Il neurinoma origina dalle cellule di rivestimento dei nervi. Quello più frequente nasce dal nervo acustico, più precisamente dalla branca vestibolare del nervo acustico. Si accresce in uno spazio denominato angolo ponto-cerebellare e comprime, se di volume rilevante, il cervelletto e il tronco dell'encefalo. All'interno del cranio è in stretto contatto con il nervo facciale e arriva talora a lambire il nervo trigemino e i nervi cranici inferiori. Il neurinoma del nervo acustico è del tutto benigno e incide per il 7% dei tumori intracranici.
Il sintomo più frequente è la sordità dal lato affetto.
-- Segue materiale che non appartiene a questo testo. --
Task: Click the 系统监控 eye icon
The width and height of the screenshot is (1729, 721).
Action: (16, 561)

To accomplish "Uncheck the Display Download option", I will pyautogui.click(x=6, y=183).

Talora si associano vertigini e disturbi dell'equilibrio. Nei neurinomi molto grandi si può determinare idrocefalo con sindrome di ipertensione endocranica. Una lieve paresi facciale si associa nelle lesioni voluminose.
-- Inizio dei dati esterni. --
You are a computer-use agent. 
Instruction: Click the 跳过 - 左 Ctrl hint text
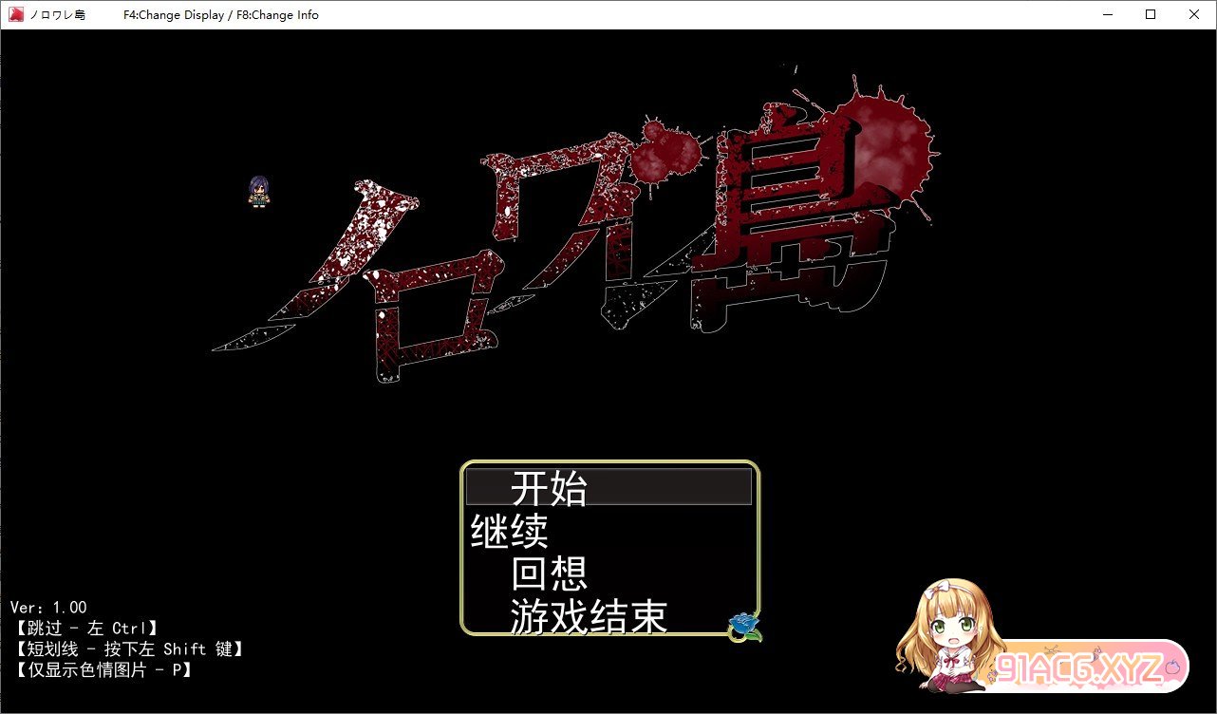tap(85, 629)
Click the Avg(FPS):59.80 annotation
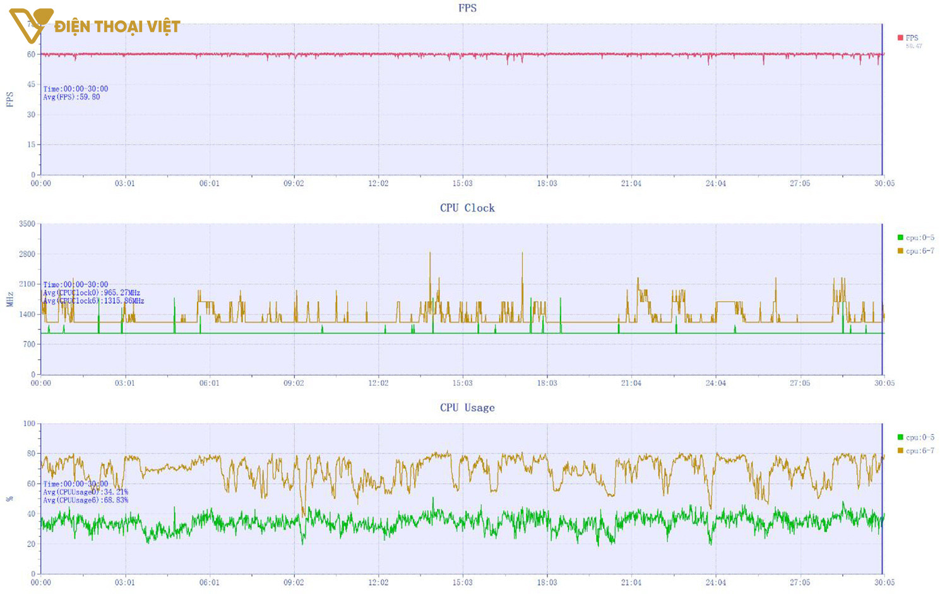Screen dimensions: 947x594 pyautogui.click(x=71, y=97)
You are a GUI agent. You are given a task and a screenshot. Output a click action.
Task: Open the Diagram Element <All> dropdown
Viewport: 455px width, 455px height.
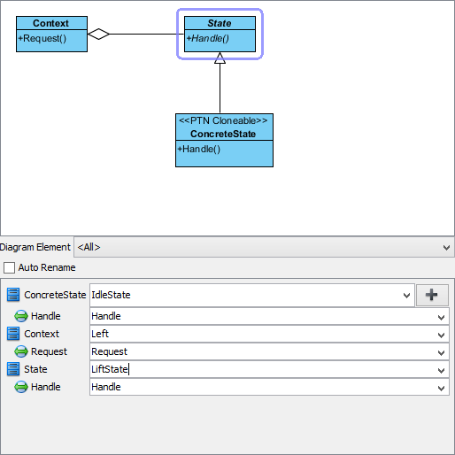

La diagnosi si avvale della TAC e della RMN, che sono del tutto caratteristiche. L'esame audiometrico è alterato in maniera tipica.

Fig. 5.35: Tipico aspetto alla RMN in proiezione frontale di un neurinoma del nervo acustico a destra (freccia).
L'intervento è tecnicamente impegnativo. Si procede con il monitoraggio intraoperatorio della funzione del nervo facciale. E' questa infatti la struttura più a rischio durante l'asportazione di questi tumori. Tutto l'intervento si esegue al microscopio operatorio e con l'ausilio della tecnologia di sala operatoria.
Tanto più è voluminosa la lesione tanto più è difficile preservare l'integrità del nervo facciale.
Esistono varie possibilità di approccio chirurgico per il neurinoma dell'acustico. Ciascuna ha vantaggi e svantaggi.
Anche per i neurinomi vale la filosofia del non danneggiare strutture integre. Piccoli residui tumorali possono essere trattati con radiochirurgia, che, alla luce dei risultati più recenti, è decisamente efficace nel controllo della malattia.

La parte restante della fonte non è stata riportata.